◆ **INSTRUCTIONS FOR THE TASK**:
Find each line in the records that has the word "dropdown" and copy those lines out.
*-*-*
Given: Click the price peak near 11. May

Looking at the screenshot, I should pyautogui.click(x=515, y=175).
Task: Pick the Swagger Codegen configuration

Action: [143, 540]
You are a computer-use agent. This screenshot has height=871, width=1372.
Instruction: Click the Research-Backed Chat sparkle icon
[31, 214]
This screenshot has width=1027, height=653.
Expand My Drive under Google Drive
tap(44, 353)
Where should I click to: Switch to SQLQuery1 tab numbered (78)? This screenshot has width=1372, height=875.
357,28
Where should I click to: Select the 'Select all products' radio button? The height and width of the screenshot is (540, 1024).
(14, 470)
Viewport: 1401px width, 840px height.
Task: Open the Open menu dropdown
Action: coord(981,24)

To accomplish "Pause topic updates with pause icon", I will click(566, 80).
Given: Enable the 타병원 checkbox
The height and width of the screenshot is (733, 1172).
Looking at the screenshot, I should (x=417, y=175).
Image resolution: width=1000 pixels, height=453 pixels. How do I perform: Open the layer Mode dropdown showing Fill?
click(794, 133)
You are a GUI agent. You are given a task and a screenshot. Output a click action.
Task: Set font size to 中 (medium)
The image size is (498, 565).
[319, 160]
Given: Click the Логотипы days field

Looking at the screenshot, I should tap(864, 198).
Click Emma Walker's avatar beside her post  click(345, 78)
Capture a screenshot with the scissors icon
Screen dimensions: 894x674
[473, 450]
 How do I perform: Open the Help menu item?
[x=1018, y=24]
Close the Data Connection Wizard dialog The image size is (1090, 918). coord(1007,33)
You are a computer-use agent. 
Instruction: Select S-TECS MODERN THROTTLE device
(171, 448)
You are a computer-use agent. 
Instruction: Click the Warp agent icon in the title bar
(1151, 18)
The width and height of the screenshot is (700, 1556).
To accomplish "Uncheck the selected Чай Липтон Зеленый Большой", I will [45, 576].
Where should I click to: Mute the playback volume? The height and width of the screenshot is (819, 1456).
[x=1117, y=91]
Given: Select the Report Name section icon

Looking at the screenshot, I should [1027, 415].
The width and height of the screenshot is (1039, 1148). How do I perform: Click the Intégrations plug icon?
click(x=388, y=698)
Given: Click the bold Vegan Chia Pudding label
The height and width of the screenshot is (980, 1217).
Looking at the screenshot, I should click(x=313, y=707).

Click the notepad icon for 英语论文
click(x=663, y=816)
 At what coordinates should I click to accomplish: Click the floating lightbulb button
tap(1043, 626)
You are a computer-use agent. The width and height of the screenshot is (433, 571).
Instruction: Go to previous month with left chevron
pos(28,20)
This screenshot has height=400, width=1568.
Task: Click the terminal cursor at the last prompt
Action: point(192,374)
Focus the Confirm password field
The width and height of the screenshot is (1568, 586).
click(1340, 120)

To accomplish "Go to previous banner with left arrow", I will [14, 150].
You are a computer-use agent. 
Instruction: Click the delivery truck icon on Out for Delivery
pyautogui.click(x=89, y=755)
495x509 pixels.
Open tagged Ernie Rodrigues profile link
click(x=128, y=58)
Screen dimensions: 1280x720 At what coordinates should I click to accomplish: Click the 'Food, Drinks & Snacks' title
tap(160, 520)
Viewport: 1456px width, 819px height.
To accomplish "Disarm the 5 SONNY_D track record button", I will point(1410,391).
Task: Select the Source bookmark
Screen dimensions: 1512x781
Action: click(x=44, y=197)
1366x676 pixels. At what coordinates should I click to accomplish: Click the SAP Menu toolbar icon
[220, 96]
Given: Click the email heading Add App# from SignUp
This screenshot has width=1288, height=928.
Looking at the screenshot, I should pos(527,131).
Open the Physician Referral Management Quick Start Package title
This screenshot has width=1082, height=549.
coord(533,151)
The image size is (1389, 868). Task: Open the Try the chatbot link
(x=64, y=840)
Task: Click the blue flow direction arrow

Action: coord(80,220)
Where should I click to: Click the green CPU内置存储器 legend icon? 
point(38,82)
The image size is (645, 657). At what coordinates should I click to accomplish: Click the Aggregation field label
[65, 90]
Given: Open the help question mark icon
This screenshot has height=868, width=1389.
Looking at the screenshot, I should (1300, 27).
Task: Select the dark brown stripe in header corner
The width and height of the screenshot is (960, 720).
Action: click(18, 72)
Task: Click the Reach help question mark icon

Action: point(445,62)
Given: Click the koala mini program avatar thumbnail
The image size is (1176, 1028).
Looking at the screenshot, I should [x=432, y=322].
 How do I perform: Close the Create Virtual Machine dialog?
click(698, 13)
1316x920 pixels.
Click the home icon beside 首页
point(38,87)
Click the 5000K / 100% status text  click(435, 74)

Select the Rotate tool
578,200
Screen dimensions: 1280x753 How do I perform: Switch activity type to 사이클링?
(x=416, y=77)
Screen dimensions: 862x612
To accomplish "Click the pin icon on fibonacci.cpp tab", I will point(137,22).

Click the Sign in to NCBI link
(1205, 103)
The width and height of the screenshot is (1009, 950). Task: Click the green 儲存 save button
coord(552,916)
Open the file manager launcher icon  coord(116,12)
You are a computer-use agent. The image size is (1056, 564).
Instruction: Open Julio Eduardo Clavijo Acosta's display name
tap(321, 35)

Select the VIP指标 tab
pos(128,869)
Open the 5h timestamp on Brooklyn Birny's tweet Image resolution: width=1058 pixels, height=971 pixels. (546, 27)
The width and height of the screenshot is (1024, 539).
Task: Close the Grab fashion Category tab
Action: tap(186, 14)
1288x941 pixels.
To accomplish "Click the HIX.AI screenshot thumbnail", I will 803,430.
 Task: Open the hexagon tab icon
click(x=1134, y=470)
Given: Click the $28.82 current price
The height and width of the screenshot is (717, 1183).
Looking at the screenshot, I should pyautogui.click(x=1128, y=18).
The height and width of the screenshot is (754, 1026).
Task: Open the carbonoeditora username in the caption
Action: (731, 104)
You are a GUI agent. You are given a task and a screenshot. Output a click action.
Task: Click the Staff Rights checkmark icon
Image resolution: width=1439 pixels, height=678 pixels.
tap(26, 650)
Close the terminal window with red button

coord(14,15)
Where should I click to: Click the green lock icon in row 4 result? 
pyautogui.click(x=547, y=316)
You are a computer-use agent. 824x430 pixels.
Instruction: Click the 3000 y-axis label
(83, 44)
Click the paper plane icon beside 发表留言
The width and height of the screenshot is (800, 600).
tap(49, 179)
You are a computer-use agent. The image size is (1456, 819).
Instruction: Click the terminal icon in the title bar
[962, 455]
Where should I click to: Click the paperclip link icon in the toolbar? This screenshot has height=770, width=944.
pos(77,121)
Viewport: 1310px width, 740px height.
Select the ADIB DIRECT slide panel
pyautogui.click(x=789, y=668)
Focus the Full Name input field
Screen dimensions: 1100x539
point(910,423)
*-*-*
◆ **FINISHED EXERCISE**:
Task: Open the Open menu dropdown
Image resolution: width=1000 pixels, height=453 pixels. How do I perform: Open the layer Mode dropdown showing Fill?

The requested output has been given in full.